Tabel Persyaratan Jamur di ruangan farmasi
Unit Pembentuk Koloni (cfu) di Lingkungan Terkendali menurut USP
Kelas | cfu per meter kubik udara | cfu per kaki kubik udara |
---|---|---|
M3.5 | Kurang dari 100 | Kurang dari 3 |
M5.5 | Kurang dari 10.000 | Kurang dari 20 |
M6.5 | Kurang dari 100.000 | Kurang dari 100 |
Unit Pembentuk Koloni (cfu) di Lingkungan Terkendali menurut WHO
Grade | Sampel Udara (cfu/m³) | Pelat Sedimentasi (diameter 90 mm) (cfu/4 jam) | Pelat Kontak (diameter 55 mm) (cfu/pelat) | Cetak Sarung Tangan (5 jari) (cfu/sarung tangan) |
---|---|---|---|---|
A | < 1 | < 1 | < 1 | < 1 |
B | 10 | 5 | 5 | 5 |
C | 100 | 50 | 25 | – |
D | 200 | 100 | 50 | – |
Unit Pembentuk Koloni (cfu) di Lingkungan Terkendali menurut Jadwal M
Grade | Sampel Udara (cfu/m³) | cawan papar (diameter 90 mm) (cfu/2 jam) | cawan papan (diameter 55 mm) (cfu/pelat) | Sarung Tangan (5 jari) (cfu/sarung tangan) |
---|---|---|---|---|
A | < 1 | < 1 | < 1 | < 1 |
B | 10 | 5 | 5 | 5 |
C | 100 | 50 | 25 | – |
D | 500 | 100 | 50 | – |
Pencegahan Kontaminasi Jamur
Meskipun deteksi kontaminasi jamur dalam proses produksi farmasi masih menjadi tantangan, penerapan praktik pencegahan dan kebijakan yang tepat harus tetap diutamakan, seperti yang diungkapkan dalam penelitian ini.
Kontaminasi Jamur dalam Produk Farmasi
Dalam tinjauan mengenai kontaminasi jamur pada obat-obatan dan alat kesehatan, para peneliti menjelaskan bahwa kontaminasi ini sering kali disebabkan oleh pelanggaran prosedur peracikan steril.
Para penulis menyebutkan, “penggunaan teknik peracikan steril yang kurang tepat, kondisi penyimpanan yang tidak memadai, atau melebihi batas jumlah jamur yang ditoleransi dapat menyebabkan kontaminasi jamur.”

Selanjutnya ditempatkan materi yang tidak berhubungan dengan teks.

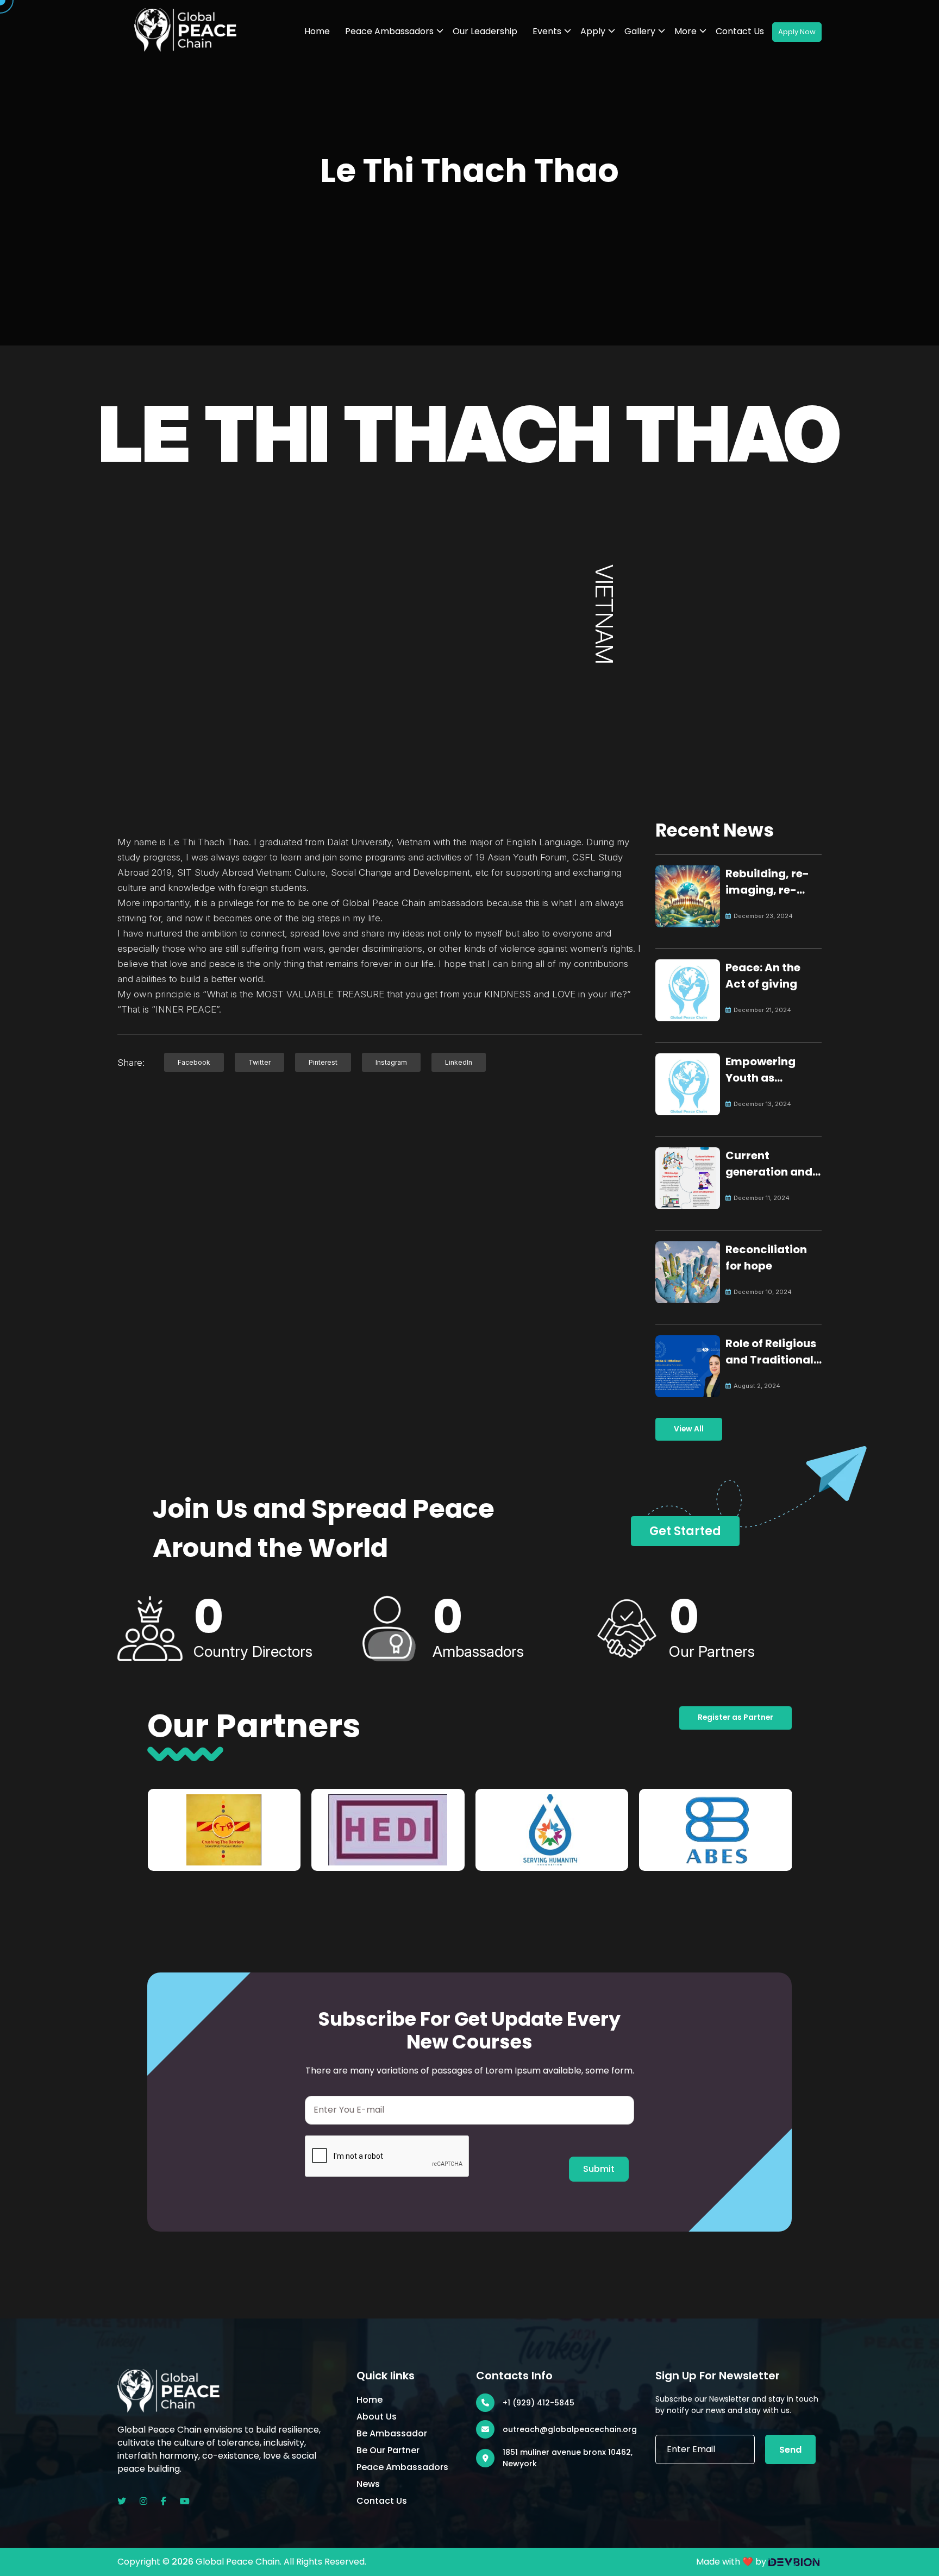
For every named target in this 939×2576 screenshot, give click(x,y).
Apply (592, 31)
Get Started (685, 1531)
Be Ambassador (391, 2433)
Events (547, 31)
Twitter (259, 1062)
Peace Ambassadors (389, 31)
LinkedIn (458, 1062)
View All (689, 1429)
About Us (376, 2416)
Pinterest (323, 1062)
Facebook (194, 1062)
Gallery (639, 31)
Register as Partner (735, 1717)
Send (790, 2449)
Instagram (391, 1062)
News (368, 2484)
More (685, 31)
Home (317, 31)
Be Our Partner (388, 2450)
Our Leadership (485, 31)
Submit (599, 2169)
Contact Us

Faktor lain yang berkontribusi meliputi “penanganan yang buruk, pengemasan ulang, serta ketidakpatuhan terhadap praktik produksi yang baik (GMP) selama proses pengeluaran dan pengemasan produk farmasi yang tidak steril.”

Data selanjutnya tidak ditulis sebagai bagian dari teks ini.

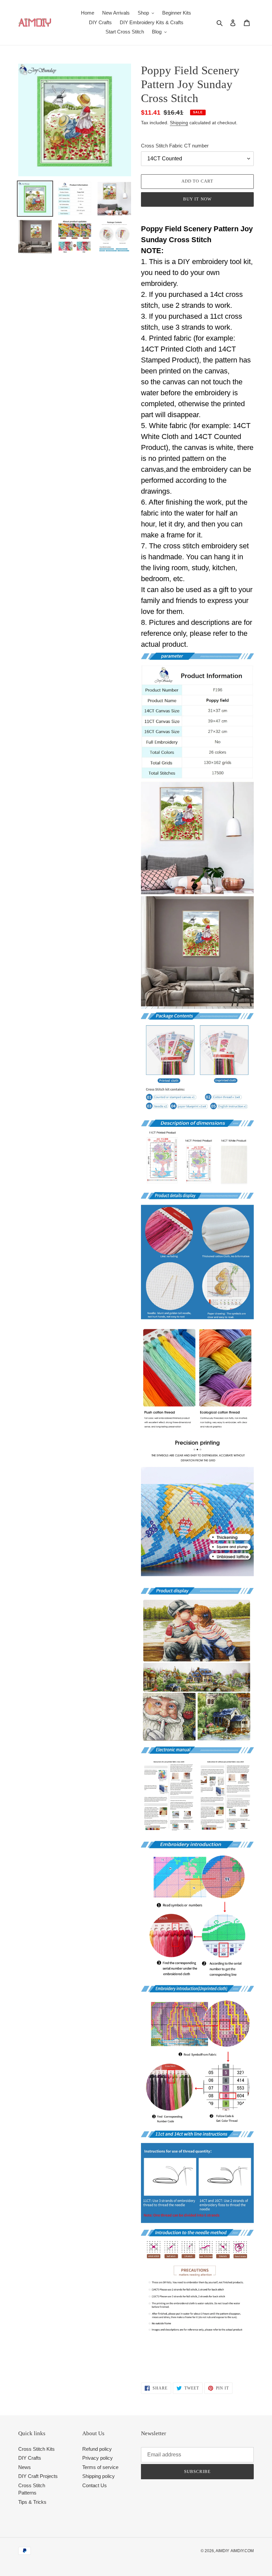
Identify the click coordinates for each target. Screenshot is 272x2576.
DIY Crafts (29, 2458)
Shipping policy (98, 2476)
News (24, 2467)
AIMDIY (222, 2551)
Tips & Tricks (32, 2502)
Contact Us (94, 2485)
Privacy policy (97, 2458)
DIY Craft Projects (38, 2476)
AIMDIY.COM (242, 2551)
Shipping (179, 122)
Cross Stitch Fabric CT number (175, 145)
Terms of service (100, 2467)
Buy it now (197, 198)
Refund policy (97, 2449)
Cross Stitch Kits (36, 2449)
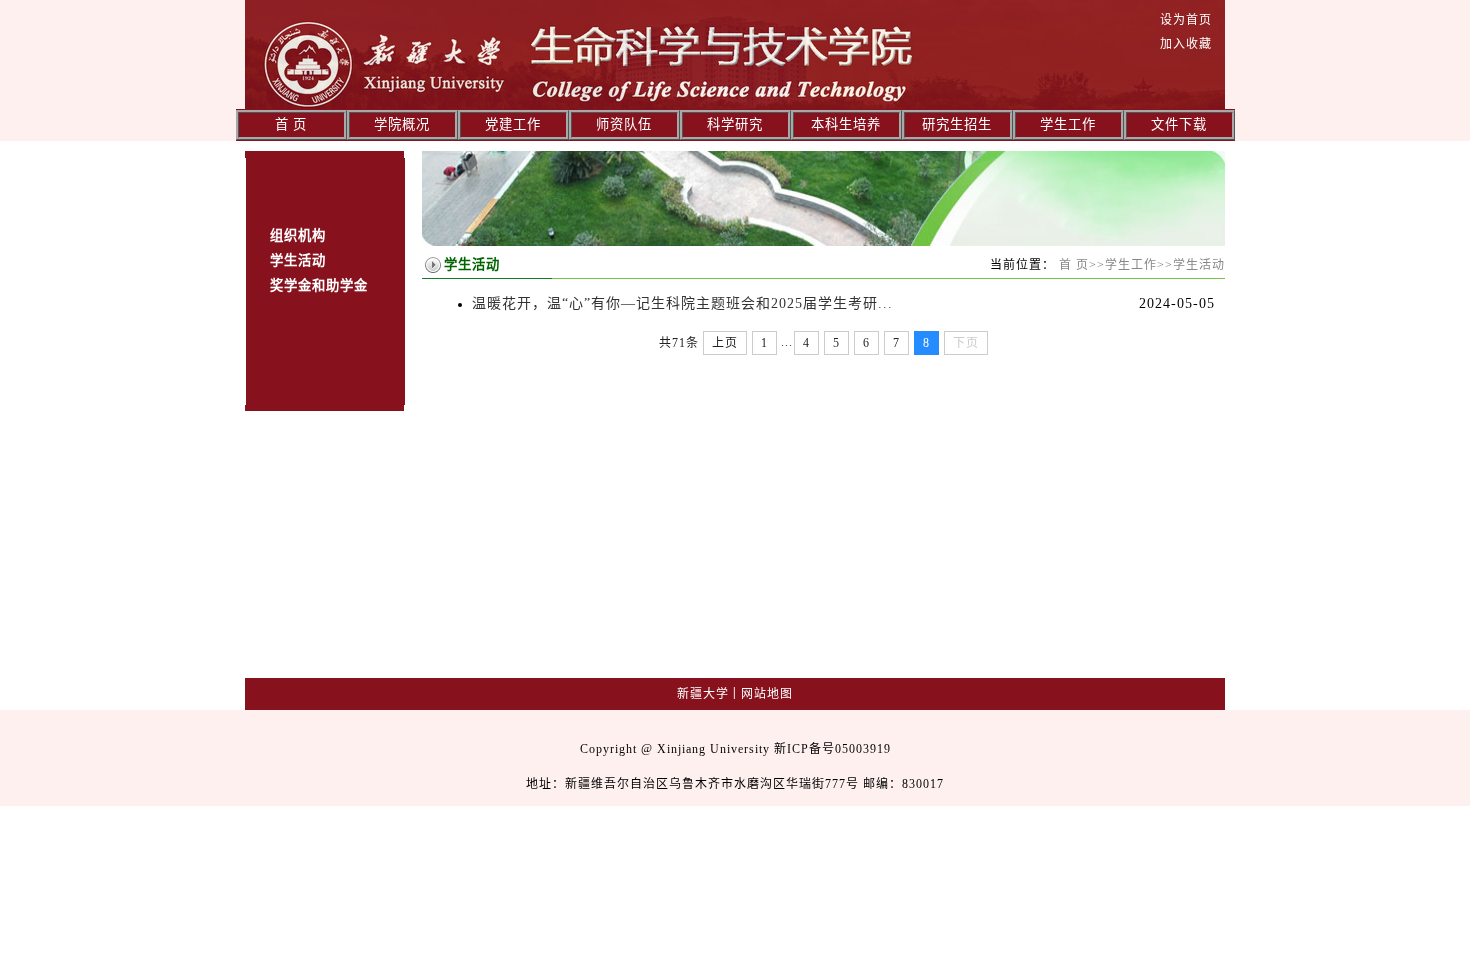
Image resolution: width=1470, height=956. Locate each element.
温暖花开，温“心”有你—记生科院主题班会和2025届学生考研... (682, 303)
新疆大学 (703, 694)
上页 (725, 343)
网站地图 (767, 694)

Kontaminasi Jamur di Fasilitas Farmasi
Jamur dan ragi dilaporkan sering ditemukan di ruang bersih, ruang pendingin, dan area terkendali farmasi. Kenaikan suhu lingkungan dan masuknya jamur dari barang-barang yang dibawa ke dalam ruang bersih telah memicu peningkatan kontaminasi di beberapa perusahaan farmasi dan vaksin di Eropa.

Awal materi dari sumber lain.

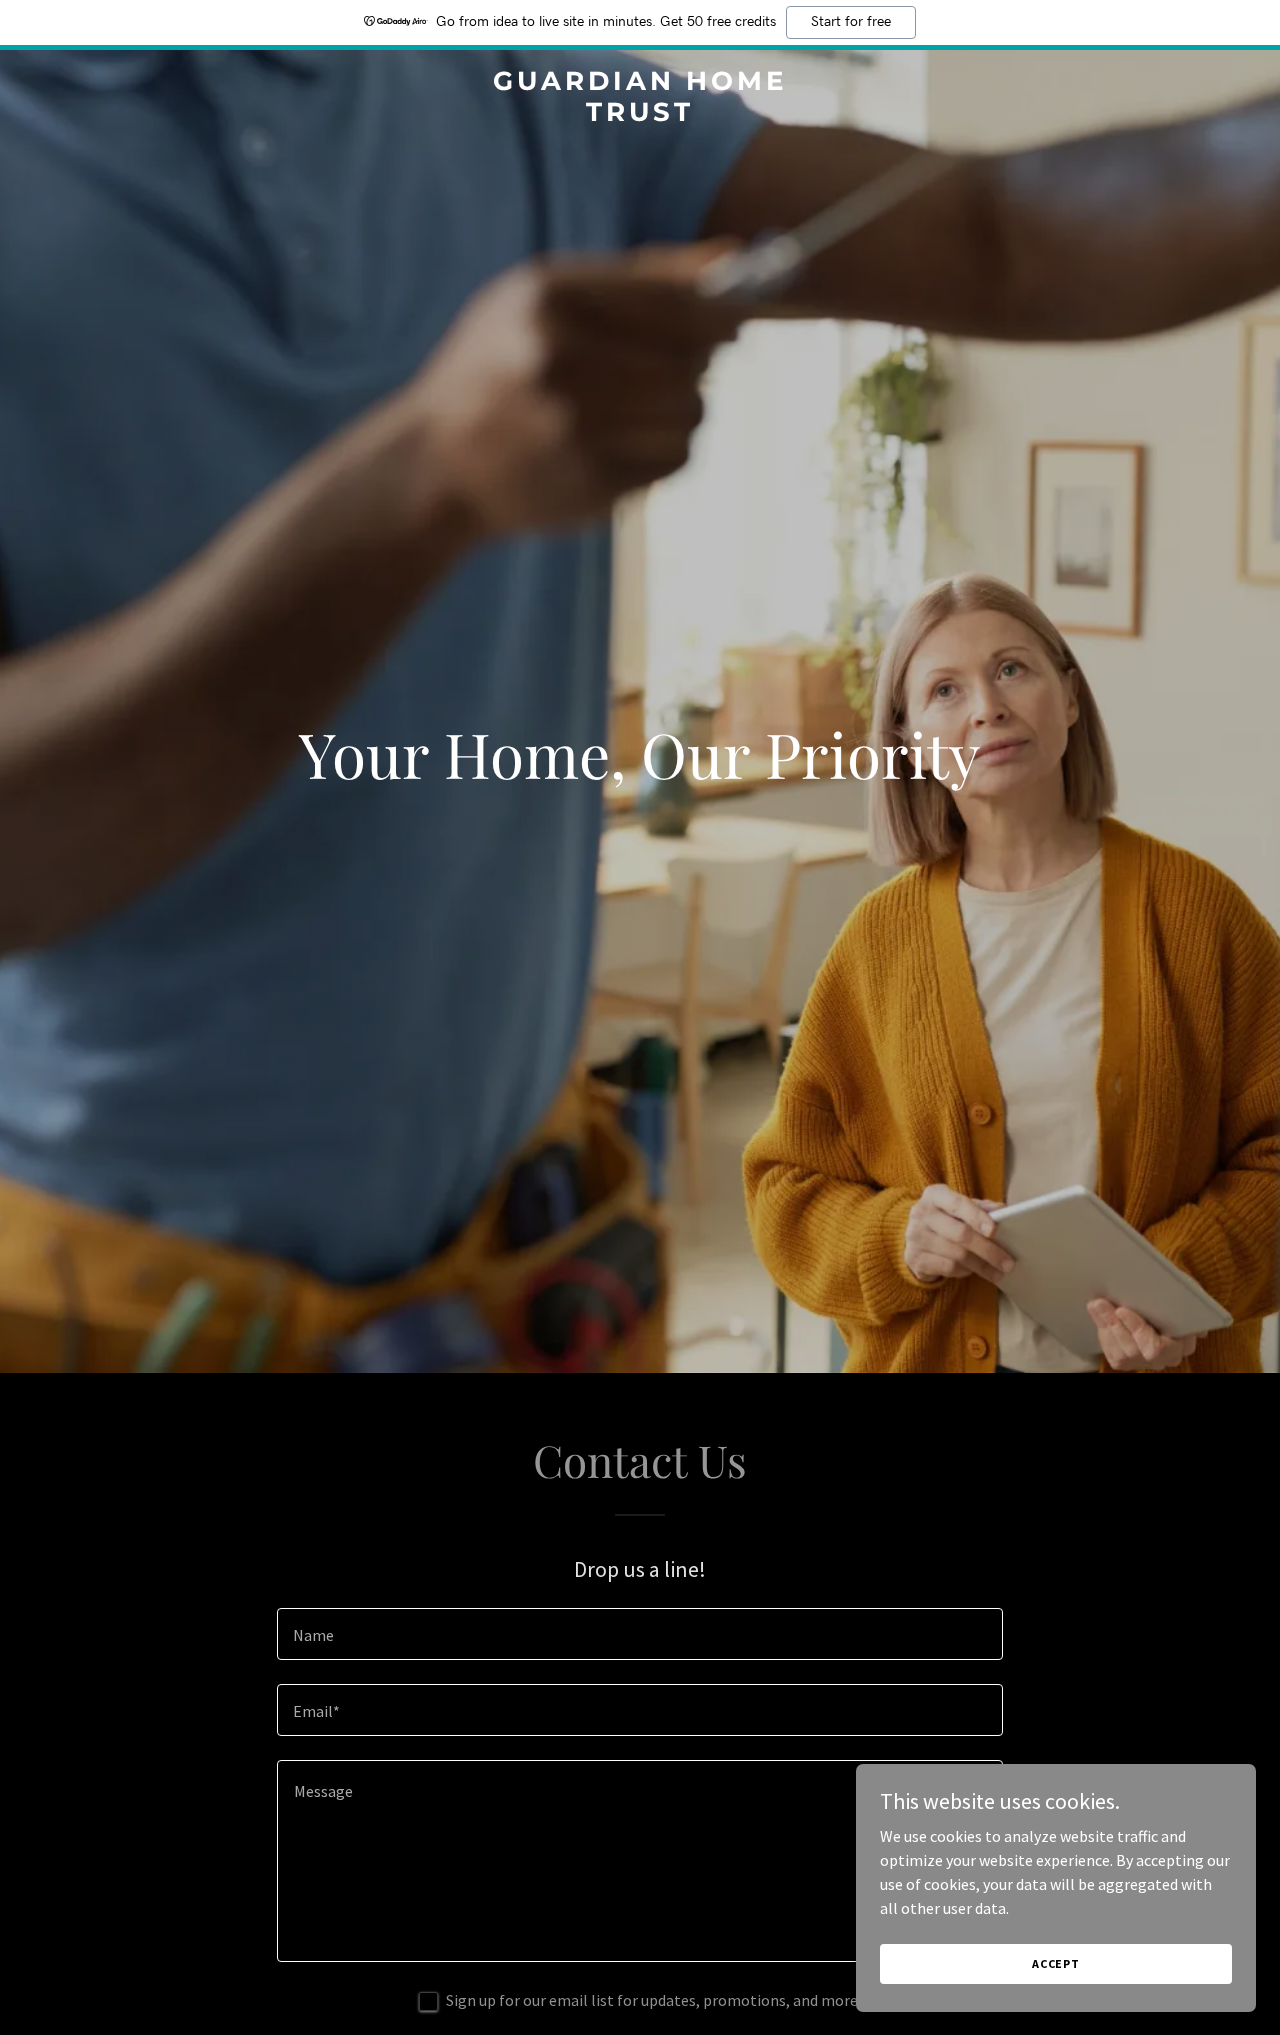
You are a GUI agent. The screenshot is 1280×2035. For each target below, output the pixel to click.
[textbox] (639, 1634)
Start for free (851, 22)
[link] (640, 115)
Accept (1056, 1963)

Menurut Ahmed dkk., berdasarkan data dari FDA mengenai penarikan lebih dari 100 produk farmasi antara tahun 2000 dan 2010, “jamur ditemukan pada 21 persen produk.” Dalam tiga tahun terakhir (sejak 2023), beberapa obat juga telah ditarik dari pasar karena kontaminasi jamur.
Sebuah kasus dari 2021 menyoroti kontaminasi obat antimikroba untuk persiapan kulit praoperasi oleh Aspergillus penicilloides, yang disebabkan oleh kondisi penyimpanan yang tidak sesuai. Kasus serupa pada tahun 2013 melibatkan suntikan steroid yang mengandung metilprednisolon asetat, menyebabkan 55 kasus meningitis jamur yang fatal.
Pencegahan Kontaminasi Produk Obat
Penulis menekankan bahwa karena tantangan dalam mengidentifikasi jamur, “pemeriksaan jamur oleh otoritas untuk pengendalian kualitas mikroba masih terbatas.” Beberapa metode diagnostik yang disebutkan termasuk Fourier Transform Infrared (FTIR), Surface-Enhanced Raman Scattering (SERS), Solid Phase Cytometry (SPC), Resonansi Magnetik Nuklir (NMR), biosensor, dan nanoteknologi.
Ahmed dkk. menyatakan bahwa “nanoteknologi dapat membantu memperbaiki praktik diagnostik jamur saat ini, karena deteksi yang cepat dan akurat diperlukan untuk menentukan tindakan perbaikan yang tepat.”
Secara keseluruhan, mengingat dampak serius dari kontaminasi jamur pada obat-obatan, Ahmed dkk. menekankan bahwa “hanya barang yang telah memenuhi standar normatif yang terverifikasi yang harus digunakan dalam operasi desinfeksi dan antiseptik.”